Posted on by Chief Marketer Staff

Shouting is out and conversing is in, leading consumer brand marketing executives agreed during a panel discussion at ad:tech San Francisco 2008 this week.

“The old method of integrated marketing said that the more touch points you had with the same message, the louder your message got in the market,” said Daina Middleton, global advertising and interactive marketing director for Hewlett Packard’s printing and imaging division. “But today it’s about making sure that you’re engaging in a conversation in the appropriate place, in the appropriate way so that conversation continues wherever the customer wants it to.”

Middleton pointed to “Project Direct,” a contest Hewlett-Packard sponsored for independent filmmakers from seven countries on YouTube last October. Visitors were able to view the submissions on YouTube and to select a winner from among the 20 finalists chosen by an expert panel.

While engaging with HP customers was valuable in itself, what Middleton found most useful was developing “a suite of printing tools for that [film maker] audience, allowing directors to print out DVD covers and T-shirt transfers,” she said. “So we were thinking about how people could use printing in that environment and not just blasting them with a sponsorship or ad message.”

Finding influential consumers and getting them to become advocates for a brand or product is key, according to Mel Clements, advertising and digital manager for basketball at Nike.

“I can target 10,000 loyal customers, but that doesn’t scale,” he said. “But if I can reach 10,000 key influencers and get them to champion me, that’s powerful.”

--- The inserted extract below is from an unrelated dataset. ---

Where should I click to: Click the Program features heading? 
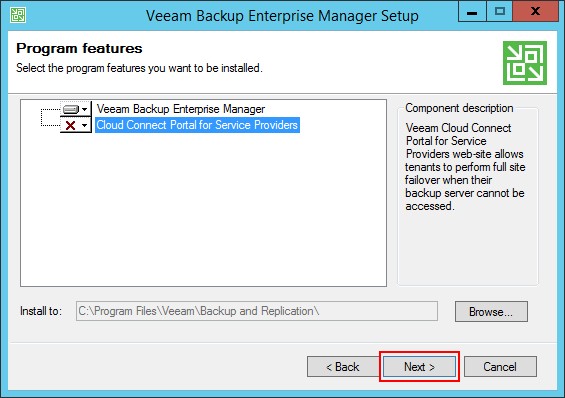point(79,48)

Nike targets the “pockets of culture” around specific athletes like LeBron James and the collector community of “sneakerheads” with content that draws them in. But what that content will be is hard to predict in advance, Clements said. “No one ever asked for an MP3 player that holds 40,000 songs; but you have one, and you love it.”

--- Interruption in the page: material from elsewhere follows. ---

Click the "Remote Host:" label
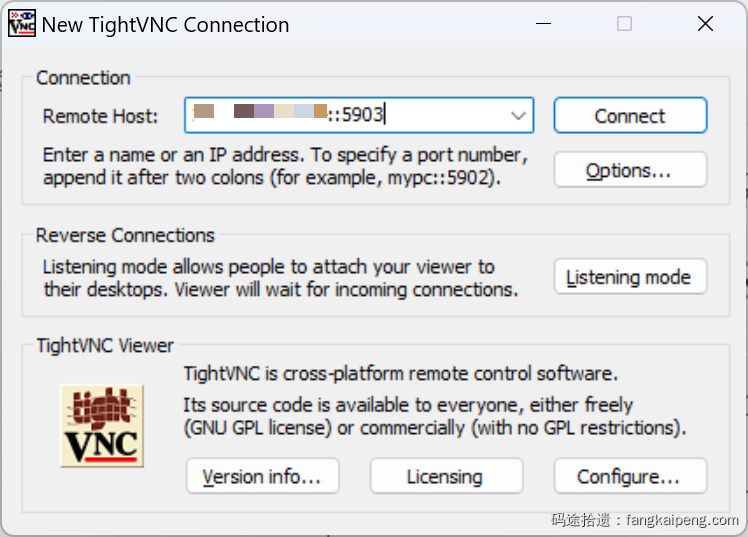 [x=100, y=116]
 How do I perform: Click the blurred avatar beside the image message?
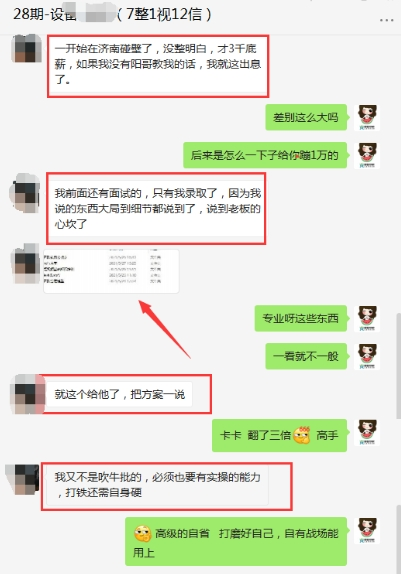coord(26,264)
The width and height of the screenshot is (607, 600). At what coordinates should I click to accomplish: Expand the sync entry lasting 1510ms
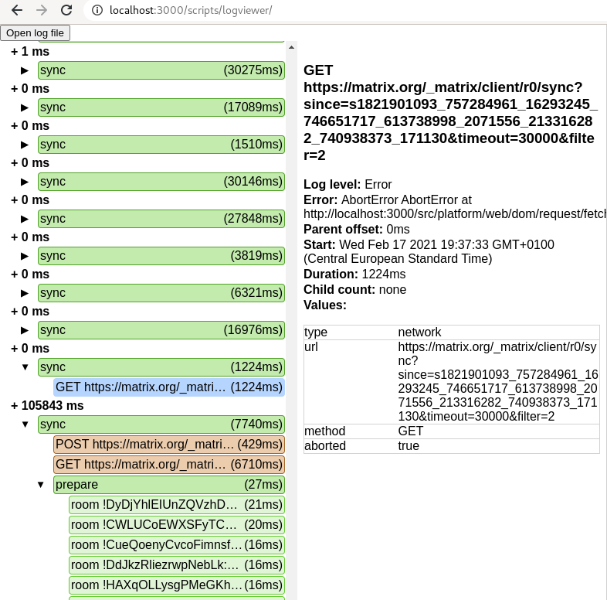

One approach to the problem of scaling online marketing efforts is to go viral, according to Zdenek Kratky, consumer lifestyle brand manager for Philips DAP North America. They are the brand behind the funny “Shave Everywhere” microsite for the Philips personal groomer.

“You can scale by entertaining and engaging and then inviting,” Kratky said. “In the case of ‘Shave Everywhere,’ we invited folks to tell others, and we measured and tracked every part of it. Forty percent of the people who came to that site passed it on to friends. Recently we’ve been re-inviting visitors with new content. I think that’s the best way to scale in digital.”

Asked what effect a softening economy might have on their brands’ marketing campaigns, Clements said it might make consumers more price-conscious about their buying.

“In a downturn, discretionary spending is probably gong to go down, people are going to be more selective, and they’re probably going to go to more resources to find the best price and product information they can get,” he said. “My advice to brands is to be really convincing in that final three feet of retail, digital or mobile space. Help them get to that purchase decision more quickly, through story-telling or through a better purchase interface.”

Middleton warned brands not to be tempted to slip back to the old marketing standbys in times of low sales and tight budgets.

“Companies that feel under threat in a slowing economy may revert to doing things the way they used to,” she said. “That’s the wrong approach. The world has changed and we still need to embrace that. For example, you wouldn’t want to cut the budget around search [marketing], when that could be a key influencer in helping consumers research their buying choices.”